The use of phase 2 interim analysis to expedite drug development decisions

Abstract Purpose To expedite drug development, we propose a two-step decision-making process that utilizes interim efficacy results from a comparative phase 2 trial to determine whether to accelerate subsequent phase 3 preparations, and final analysis to ultimately determine whether to conduct phase 3 testing. Methods The operational characteristics of this process were evaluated by modeling simulated data of oncology trials and retrospectively analyzing data from historical comparative phase 2 trials. Progression-free survival (PFS) was used as the primary endpoint; the estimated PFS hazard ratios (HRs) of ≤ 0.60 at interim and of ≤ 0.65 at final analysis favoring the experimental arm were defined as positive results.

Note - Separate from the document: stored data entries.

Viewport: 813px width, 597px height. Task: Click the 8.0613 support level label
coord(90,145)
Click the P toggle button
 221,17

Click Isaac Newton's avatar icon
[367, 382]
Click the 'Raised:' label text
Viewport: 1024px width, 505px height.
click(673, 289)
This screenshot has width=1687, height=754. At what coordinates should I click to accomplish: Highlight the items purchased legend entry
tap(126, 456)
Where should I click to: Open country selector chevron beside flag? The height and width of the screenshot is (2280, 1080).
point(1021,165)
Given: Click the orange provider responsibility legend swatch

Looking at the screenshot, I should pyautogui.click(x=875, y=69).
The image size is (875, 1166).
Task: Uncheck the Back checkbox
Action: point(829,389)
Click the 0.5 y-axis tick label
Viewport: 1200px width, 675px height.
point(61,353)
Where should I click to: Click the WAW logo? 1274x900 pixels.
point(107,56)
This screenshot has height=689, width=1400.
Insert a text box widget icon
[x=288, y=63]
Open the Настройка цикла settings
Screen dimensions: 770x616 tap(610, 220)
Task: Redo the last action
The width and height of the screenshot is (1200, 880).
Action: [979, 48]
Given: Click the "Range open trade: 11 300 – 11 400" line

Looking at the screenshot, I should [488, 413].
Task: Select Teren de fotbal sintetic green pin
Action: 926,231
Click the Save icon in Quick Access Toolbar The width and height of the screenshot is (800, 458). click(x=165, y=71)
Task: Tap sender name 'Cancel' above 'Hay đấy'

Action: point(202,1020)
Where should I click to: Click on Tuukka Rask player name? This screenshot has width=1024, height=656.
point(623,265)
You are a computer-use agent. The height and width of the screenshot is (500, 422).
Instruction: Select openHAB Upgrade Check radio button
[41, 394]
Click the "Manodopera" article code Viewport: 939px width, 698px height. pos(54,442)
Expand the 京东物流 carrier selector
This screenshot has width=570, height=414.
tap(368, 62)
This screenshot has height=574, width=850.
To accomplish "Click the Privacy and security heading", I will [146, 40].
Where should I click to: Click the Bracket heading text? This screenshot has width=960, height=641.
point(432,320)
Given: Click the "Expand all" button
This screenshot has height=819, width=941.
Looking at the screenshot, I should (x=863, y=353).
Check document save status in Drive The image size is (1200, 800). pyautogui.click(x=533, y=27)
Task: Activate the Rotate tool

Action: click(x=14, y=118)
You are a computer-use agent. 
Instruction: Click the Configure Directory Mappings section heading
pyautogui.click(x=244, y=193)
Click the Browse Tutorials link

The conditional probability of achieving a target PFS HR at final analysis, based on observed interim results, was also estimated by imputing post-interim data with and without the proportional hazard assumption. Results Simulations of phase 2 trials showed that estimated interim PFS HRs correlated with estimated final PFS HRs, with reasonably low false-positive rates for supporting phase 3 “go” decisions at interim. Using observed historical data, decisions based on interim PFS analyses also matched final phase 3 “go” and “no-go” decisions with a false-positive rate of 16.7% (2 of 12 trials) and a false-negative rate of 9.4% (3 of 32 trials). Analytical modeling accurately predicted final PFS HRs from observed interim data when accounting for appropriate underlying assumptions. Conclusions The results support the usefulness of a two-step decision-making process that utilizes interim phase 2 results to reduce the interval between phase 2 completion and phase 3 initiation.